On the seaside of the city of San Antonio there is a walk called "el Paseo Bellamar" (the beautiful sea walk), a mall called “Mall Arauco San Antonio", and a casino called "el Casino del Pacífico" (the casino of the Pacific), where you can see the merchant ships, and the activities of fishermen and the port workers. From here and in the cove called "la caleta Pintor Pacheco Altamarino" (the cove of the painter Pacheco Altamarino), tours are offered in boats through the bay of the port and in the San Antonio fishing market fish and shellfish are sold. There is also a national monument called "Grúa 82" where it is possible to observe seals in the rock piles of the sector. Another attraction is the Municipal Museum of Natural Sciences and Archaeology of San Antonio, with its collections principally dedicated to the natives that lived in the zone of the central sea of Chile, and the wildlife in the area.
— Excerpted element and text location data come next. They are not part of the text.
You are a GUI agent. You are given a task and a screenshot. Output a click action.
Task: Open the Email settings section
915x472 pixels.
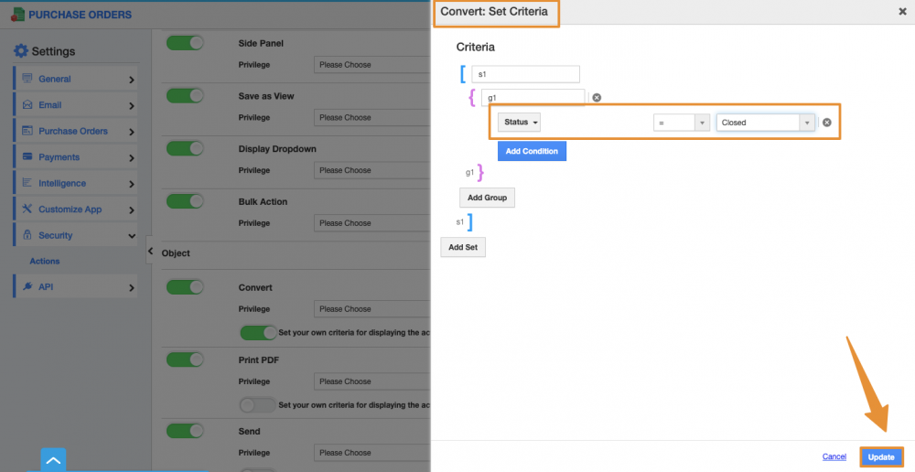[x=75, y=105]

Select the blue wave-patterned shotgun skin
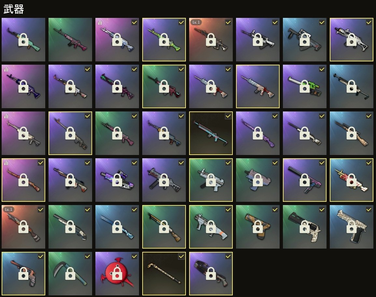117,226
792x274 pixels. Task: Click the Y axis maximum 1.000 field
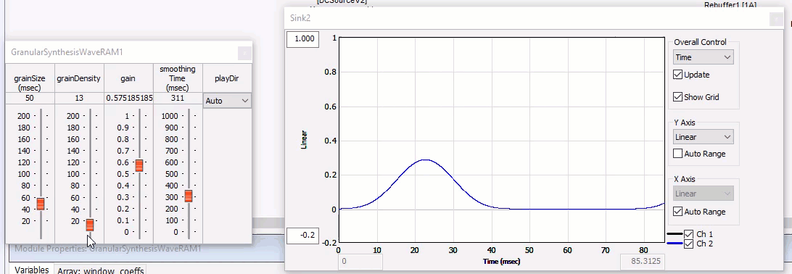click(302, 39)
This museum contains huge skeletons of sea mammals, among those is the blue whale, a garden with natural species, aquariums, and the rescue and rehabilitation center of wild fauna. Another important attraction is the panoramic viewpoint on the hill of Cristo del Maipo (Christ of Maipo), the hill of Centinela, and the viewpoint of 21 May.

In the sector of Llolleo, you can find the parade ground, also known as "La Plaza del Folclor" (The Plaza of Folklore), and the hill viewpoint of "Cristo del Maipo" (Christ of Maipo).

The handcrafting town of Lo Gallardo, is also an important attraction; the Maipo river, with an impressive river mouth that starts at fisherman's cove; the Leyda reservoir with abundant aquatic birds; and the small village of Cuncumén, a typical Chilean country town on the side of the Maipo river.